— Activity —
Below are some entries; reproduce them exactly and leave every picture out.

[Stored records]
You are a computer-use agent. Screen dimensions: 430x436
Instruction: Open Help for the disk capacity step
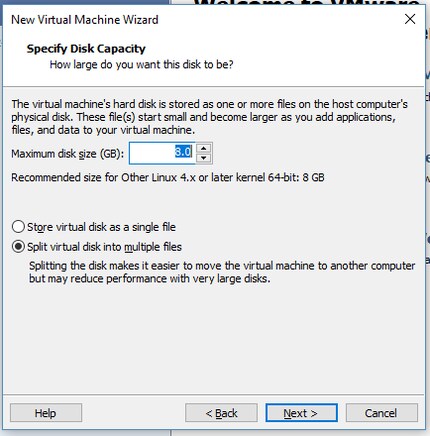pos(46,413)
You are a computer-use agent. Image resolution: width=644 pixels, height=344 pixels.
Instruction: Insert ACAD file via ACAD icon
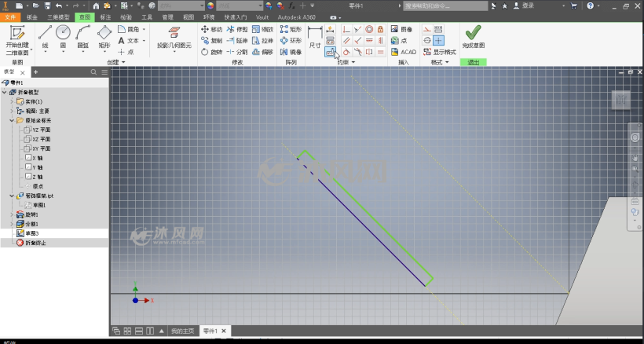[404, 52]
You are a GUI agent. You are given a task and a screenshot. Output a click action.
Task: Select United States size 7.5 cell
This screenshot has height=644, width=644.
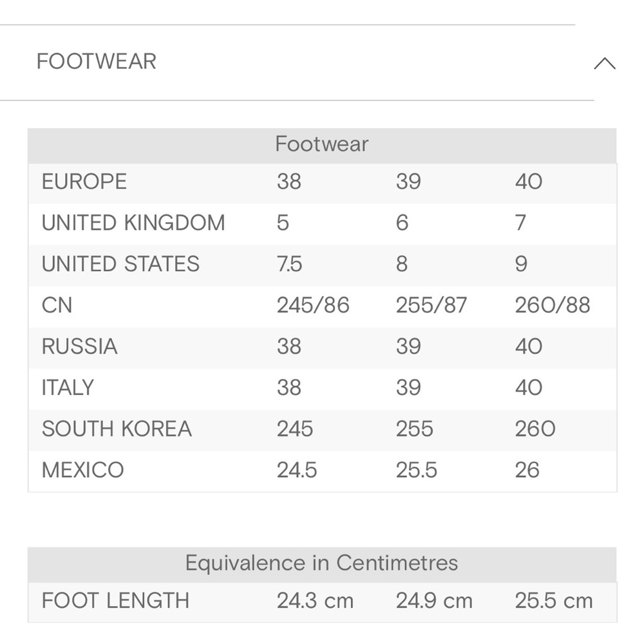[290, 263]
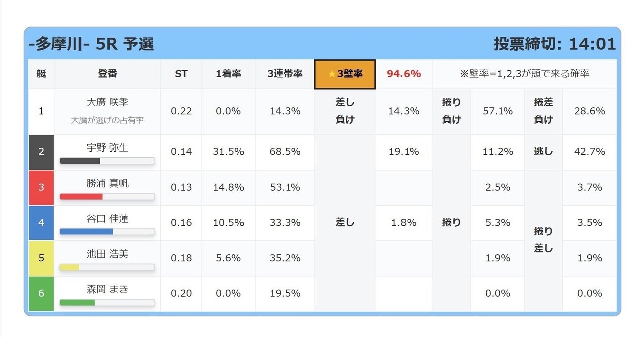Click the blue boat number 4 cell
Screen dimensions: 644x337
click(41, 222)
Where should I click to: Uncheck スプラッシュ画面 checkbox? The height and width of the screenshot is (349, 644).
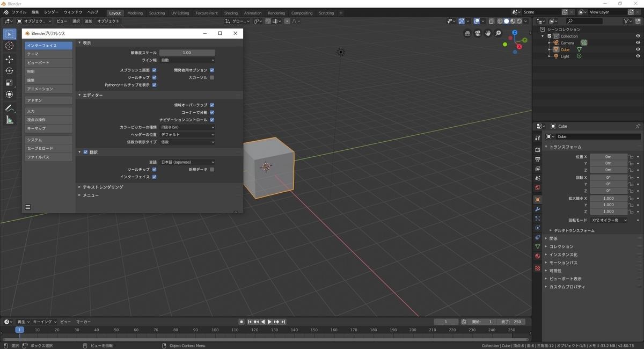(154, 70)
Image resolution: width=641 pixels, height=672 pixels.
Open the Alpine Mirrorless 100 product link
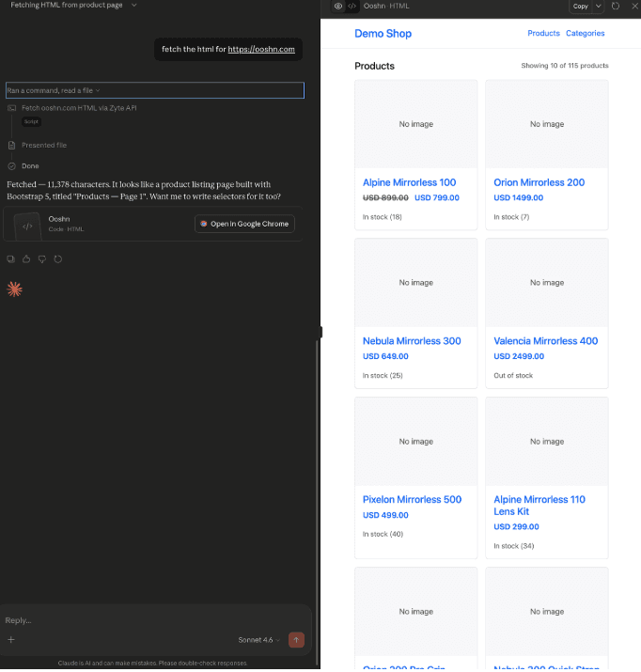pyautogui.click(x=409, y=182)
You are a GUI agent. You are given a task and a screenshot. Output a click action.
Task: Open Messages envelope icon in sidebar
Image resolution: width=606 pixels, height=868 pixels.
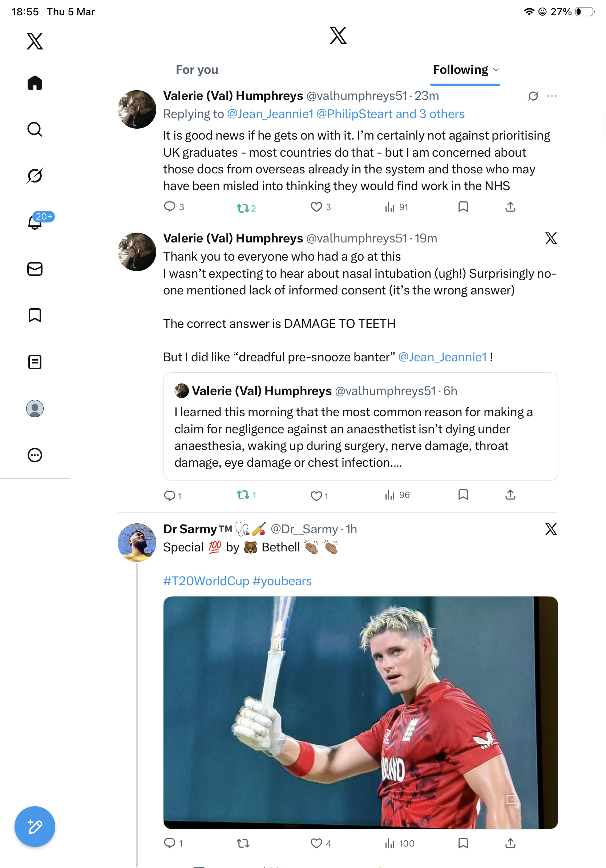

— Result below —
You are a computer-use agent. Screen dimensions: 430x436
Instruction: Open Help for the disk capacity step
pos(46,413)
You are a computer-use agent. Image resolution: width=644 pixels, height=344 pixels.
Instruction: Insert ACAD file via ACAD icon
[404, 52]
You are a GUI agent. You are given a task and a screenshot. Output a click action.
Task: Select United States size 7.5 cell
This screenshot has height=644, width=644.
[290, 263]
Click the blue boat number 4 cell
Screen dimensions: 644x337
click(41, 222)
Where should I click to: Uncheck スプラッシュ画面 checkbox? The height and width of the screenshot is (349, 644).
(154, 70)
Image resolution: width=641 pixels, height=672 pixels.
Open the Alpine Mirrorless 100 product link
pyautogui.click(x=409, y=182)
You are a GUI agent. You are given a task and a screenshot. Output a click action.
Task: Open Messages envelope icon in sidebar
Image resolution: width=606 pixels, height=868 pixels.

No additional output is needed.